A Chapelle High School graduate, Kelly Boffone is a local girl who gives back to the community she loves through pastry. Boffone has adored cooking since she was a young girl, watching Julia Child and Yan Can Cook instead of Saturday morning cartoons. As a high school junior, Kelly began working at Maurice’s French Pastries where she was inspired and encouraged by owner Jean-Luc Albin who said she was “a natural.”

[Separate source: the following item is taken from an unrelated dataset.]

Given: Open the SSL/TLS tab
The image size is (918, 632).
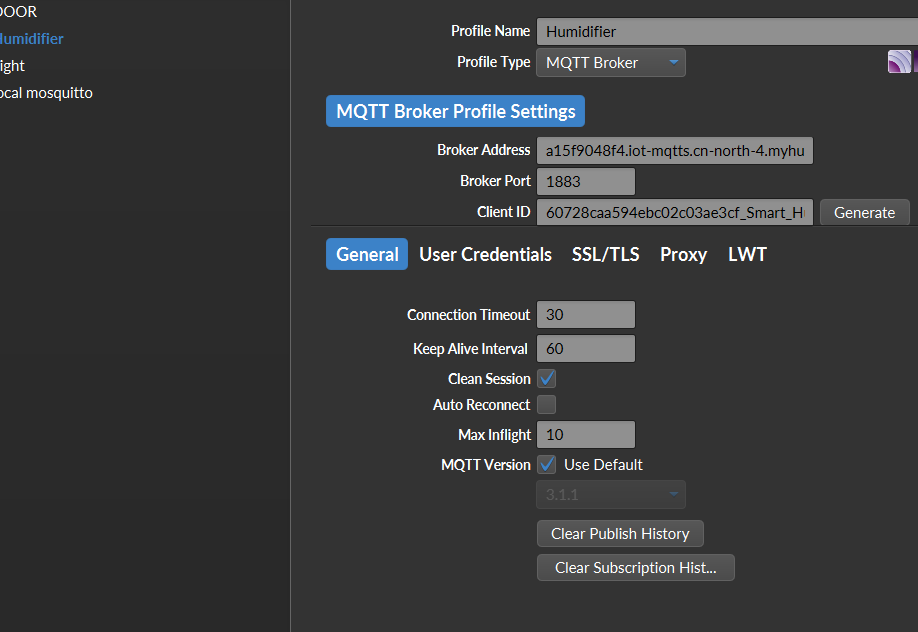Looking at the screenshot, I should tap(605, 255).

After graduating with a BS in Culinary Arts, Boffone honed her skills at local restaurants like Charley G’s and Vegas Tapas, then moved on to a 5-year stint teaching baking and pastry at Le Cordon Bleu in Minneapolis, MN. Like many native New Orleanians, Boffone returned home after the levees failed in 2005 and was later hired as the Executive Pastry Chef at Emeril’s flagship restaurant on Tchoupitoulas Street.

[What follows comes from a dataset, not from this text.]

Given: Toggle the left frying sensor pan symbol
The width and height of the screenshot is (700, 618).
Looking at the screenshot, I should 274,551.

Less than a year ago, Boffone opened Peacebaker, a Metairie bakery dedicated to providing gluten-free and vegan pastry to her community. Located on Veterans across from La Freniere Park, folks who suffer from celiac disease, wheat allergies or gluten sensitivity now enjoy long-missed items, everything from king cakes to eclairs. “Peacebaker is my family, my baby, my husband,” Boffone says emphatically. “I use my talents to make wonderful things for people who can’t normally eat them.”

Although you think those deprived would crave items like cakes or cookies, Boffone claims her top sellers are usually simple, everyday pastries. “I get a lot of input and ideas from my customers. People will come in and say ‘I really miss ‘English muffins.’” Peacebaker’s top seller right now is biscuits. “It makes me so happy to make people happy!”